Cubs To Require All Foul Balls Be Returned In Cost-Cutting Move

WRIGLEYVILLE—In a surprising move sure to divide their fandom, the Chicago Cubs announced that beginning July 1st, all foul balls hit at Wrigley Field will be required to be returned to the team.

When asked about the re-use of baseballs, the team pointed to the economic hardship caused by the unfortunate timing of the pandemic arriving at the same period the team has to re-sign Javier Báez, Kris Bryant and Anthony Rizzo.

“We’re not going to let this last year get in the way of us fielding an all-star team,” explained Cubs president of baseball operations Jed Hoyer. That said, the revenue hit was enormous, and we expect the fans to do their part so that the Ricketts family can continue to live the billion dollar lifestyle they’ve become accustomed to.”
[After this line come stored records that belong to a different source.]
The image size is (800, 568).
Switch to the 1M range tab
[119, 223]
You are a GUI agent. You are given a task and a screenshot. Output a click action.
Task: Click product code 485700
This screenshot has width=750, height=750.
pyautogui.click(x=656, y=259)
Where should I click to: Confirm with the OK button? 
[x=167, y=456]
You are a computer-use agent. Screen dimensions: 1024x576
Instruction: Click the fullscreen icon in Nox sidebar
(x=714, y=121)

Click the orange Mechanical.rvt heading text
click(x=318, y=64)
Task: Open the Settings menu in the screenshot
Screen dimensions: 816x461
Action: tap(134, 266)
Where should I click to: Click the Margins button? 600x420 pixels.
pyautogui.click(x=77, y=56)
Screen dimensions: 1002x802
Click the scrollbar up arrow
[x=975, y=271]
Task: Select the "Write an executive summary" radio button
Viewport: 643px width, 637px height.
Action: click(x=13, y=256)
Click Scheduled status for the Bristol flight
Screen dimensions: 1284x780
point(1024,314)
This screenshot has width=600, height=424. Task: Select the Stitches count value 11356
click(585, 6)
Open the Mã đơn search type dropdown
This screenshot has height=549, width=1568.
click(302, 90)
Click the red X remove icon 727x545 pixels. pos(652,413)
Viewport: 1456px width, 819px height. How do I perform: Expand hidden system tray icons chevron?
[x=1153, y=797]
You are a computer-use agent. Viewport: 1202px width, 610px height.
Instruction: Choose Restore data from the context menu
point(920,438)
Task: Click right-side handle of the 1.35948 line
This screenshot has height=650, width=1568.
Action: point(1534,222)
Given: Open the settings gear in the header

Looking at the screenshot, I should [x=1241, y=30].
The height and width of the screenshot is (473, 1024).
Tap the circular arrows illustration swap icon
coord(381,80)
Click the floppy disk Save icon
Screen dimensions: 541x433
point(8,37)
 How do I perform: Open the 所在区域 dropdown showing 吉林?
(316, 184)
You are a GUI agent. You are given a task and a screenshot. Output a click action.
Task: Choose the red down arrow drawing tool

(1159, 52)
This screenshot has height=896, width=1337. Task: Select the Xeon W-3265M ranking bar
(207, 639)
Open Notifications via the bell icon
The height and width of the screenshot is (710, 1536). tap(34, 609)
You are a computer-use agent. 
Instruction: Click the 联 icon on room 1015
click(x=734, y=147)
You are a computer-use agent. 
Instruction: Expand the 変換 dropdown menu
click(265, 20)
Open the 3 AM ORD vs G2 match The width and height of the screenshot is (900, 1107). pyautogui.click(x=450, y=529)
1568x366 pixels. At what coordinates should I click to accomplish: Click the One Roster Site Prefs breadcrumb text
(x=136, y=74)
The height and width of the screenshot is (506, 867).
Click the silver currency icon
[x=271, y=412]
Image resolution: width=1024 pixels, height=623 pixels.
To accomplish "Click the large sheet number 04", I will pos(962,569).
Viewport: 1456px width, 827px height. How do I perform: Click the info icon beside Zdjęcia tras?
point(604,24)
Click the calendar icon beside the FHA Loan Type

Some fans certainly seem to be onboard with the change. “They can have more than my foul balls,” announced Rogers Park resident Bobby Henman, 52, before lifting his shirt to reveal a tattoo of the 1969 Cubs that nearly covered his entire chest and back. “I’ll pitch in gas money for away games, buy 12 beers a game instead of my customary eight, and if Jake Arrieta were to lose his perfect hands trying to retrieve a hot dog from a wood chipper? I’ll be first in line to give him mine.”

But not all fans have Henman’s level of loyalty when it comes to returning their souvenirs, which has in turn led to Wrigley Field ushers becoming overzealous in pursuit of “ball thieves,” as the Cubs clubhouse puts it.

“Much as the Spanish Civil War prepared the German army for WW2, our ushers are applying the lessons learned from years of confiscating illegally obtained Greg Maddux jockstraps from fans,” explained Hoyer. “They’re well trained to chase down ball thieves, and if these numbers don’t start looking up, we’re going to start authorizing them to use lethal force to do so.”

Despite Hoyer’s confidence however, the new policy has experienced significant growing pains. This has been most notable in a gaffe that occured last weekend when an overly enthusiastic usher wrestled Walter Pulaski, 85, to the ground in order to secure a baseball signed by Ernie Banks that Pulaski brings to every home game, and that the usher had mistaken for a contraband foul ball.

Before Pulaski could explain, the usher tossed the ball back onto the field where it was picked up by the Cubs’ pitcher and promptly hit out of the park by the next Milwaukee batter. When asked if the Cubs bullpen had any intention getting Pulaski another ball, Hoyer said “not really,” but eventually reneged and said they probably had some Ruben Quevedo bobble heads in storage they’d be willing to give him at a discounted rate.